Naja, gut das ich mich nicht auch noch nackig gemacht habe, wa? 


			Dieser Inhalt steht nur eingeloggten Mitgliedern zur Verfügung.


----------



## claet (21. August 2008)

Deine Antwort war ja auch vollkommen okay inhaltlich.
Aber der Satz "Überlass das mal IT-Leuten" ist jawohl bisi daneben, oder?

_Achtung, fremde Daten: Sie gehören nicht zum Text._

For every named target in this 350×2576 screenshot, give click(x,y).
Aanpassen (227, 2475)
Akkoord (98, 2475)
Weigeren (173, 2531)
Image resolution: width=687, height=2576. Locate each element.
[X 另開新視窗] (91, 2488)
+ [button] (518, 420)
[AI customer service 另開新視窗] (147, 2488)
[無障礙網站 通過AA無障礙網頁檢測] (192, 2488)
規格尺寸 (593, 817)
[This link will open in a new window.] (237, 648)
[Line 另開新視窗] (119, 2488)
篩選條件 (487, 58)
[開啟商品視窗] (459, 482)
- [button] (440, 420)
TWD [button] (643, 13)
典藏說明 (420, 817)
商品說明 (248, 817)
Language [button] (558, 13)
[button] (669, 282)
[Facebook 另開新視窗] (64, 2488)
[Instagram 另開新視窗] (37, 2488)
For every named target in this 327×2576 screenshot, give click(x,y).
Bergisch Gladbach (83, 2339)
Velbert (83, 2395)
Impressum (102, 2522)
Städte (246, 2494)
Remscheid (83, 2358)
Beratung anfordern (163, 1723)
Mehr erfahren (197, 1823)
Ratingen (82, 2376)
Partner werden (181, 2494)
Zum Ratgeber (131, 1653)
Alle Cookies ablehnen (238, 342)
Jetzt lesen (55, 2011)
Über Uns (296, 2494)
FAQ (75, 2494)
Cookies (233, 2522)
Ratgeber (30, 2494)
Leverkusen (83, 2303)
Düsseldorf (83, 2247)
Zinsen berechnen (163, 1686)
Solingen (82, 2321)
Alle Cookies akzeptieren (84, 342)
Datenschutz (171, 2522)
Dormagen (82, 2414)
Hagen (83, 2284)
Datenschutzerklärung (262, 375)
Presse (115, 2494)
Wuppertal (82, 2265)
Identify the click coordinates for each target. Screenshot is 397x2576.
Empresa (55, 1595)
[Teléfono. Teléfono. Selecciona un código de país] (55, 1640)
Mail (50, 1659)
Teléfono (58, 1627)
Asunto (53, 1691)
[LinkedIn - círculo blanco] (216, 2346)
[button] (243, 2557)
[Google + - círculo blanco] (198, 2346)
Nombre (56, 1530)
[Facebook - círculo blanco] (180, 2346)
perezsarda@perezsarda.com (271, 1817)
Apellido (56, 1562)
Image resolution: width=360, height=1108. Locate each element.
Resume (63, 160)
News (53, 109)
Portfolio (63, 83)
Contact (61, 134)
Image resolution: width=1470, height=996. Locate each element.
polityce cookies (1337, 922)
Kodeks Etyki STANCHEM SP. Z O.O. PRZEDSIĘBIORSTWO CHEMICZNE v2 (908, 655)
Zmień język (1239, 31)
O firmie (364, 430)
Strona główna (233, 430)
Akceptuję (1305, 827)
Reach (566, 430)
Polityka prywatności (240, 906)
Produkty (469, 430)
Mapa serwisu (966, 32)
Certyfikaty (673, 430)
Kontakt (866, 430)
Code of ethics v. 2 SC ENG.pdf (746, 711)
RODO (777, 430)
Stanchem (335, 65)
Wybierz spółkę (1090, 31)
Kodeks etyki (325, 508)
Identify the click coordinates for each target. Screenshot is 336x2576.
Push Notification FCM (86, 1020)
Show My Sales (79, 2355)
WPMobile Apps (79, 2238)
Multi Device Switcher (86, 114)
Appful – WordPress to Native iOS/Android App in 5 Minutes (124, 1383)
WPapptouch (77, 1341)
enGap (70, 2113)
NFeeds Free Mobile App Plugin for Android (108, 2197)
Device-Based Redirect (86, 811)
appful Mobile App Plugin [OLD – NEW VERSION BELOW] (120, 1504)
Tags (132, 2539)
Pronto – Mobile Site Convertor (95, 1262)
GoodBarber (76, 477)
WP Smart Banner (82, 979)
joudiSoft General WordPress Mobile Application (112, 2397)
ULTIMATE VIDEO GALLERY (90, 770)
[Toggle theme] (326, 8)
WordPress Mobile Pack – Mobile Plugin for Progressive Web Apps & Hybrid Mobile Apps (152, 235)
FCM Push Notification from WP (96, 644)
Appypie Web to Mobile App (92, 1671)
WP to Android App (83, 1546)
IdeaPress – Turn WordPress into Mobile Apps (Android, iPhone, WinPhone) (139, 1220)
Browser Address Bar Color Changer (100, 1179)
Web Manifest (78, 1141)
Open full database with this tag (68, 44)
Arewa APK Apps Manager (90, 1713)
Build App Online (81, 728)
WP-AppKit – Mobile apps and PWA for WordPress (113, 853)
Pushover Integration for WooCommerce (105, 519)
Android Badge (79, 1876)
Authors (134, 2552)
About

Damit lobst du dich und machst andere nieder. Oder woher willste denn wissen ob Fornix nicht vielleicht auch ein IT-Leut ist?!
Vielleicht is er ein viel besserer IT-Leut wie du. Vielleicht auch nicht .. aber solche Aussagen müssen einfach nicht sein.

Du kannst ihm ja gerne widersprechen, aber nicht so von oben herrab bitte!

[edit]
ich mag deine sachliche antwort und bin überrascht davon, ist man ausm buffed forum nicht gewöhnt.
und das obwohl ich auch leicht schnippisch war. danke dafür!


----------



## Fornix (21. August 2008)

/target Hollower
/praise


----------



## Hollower (21. August 2008)

claet schrieb:


> Aber der Satz "Überlass das mal IT-Leuten" ist jawohl bisi daneben, oder?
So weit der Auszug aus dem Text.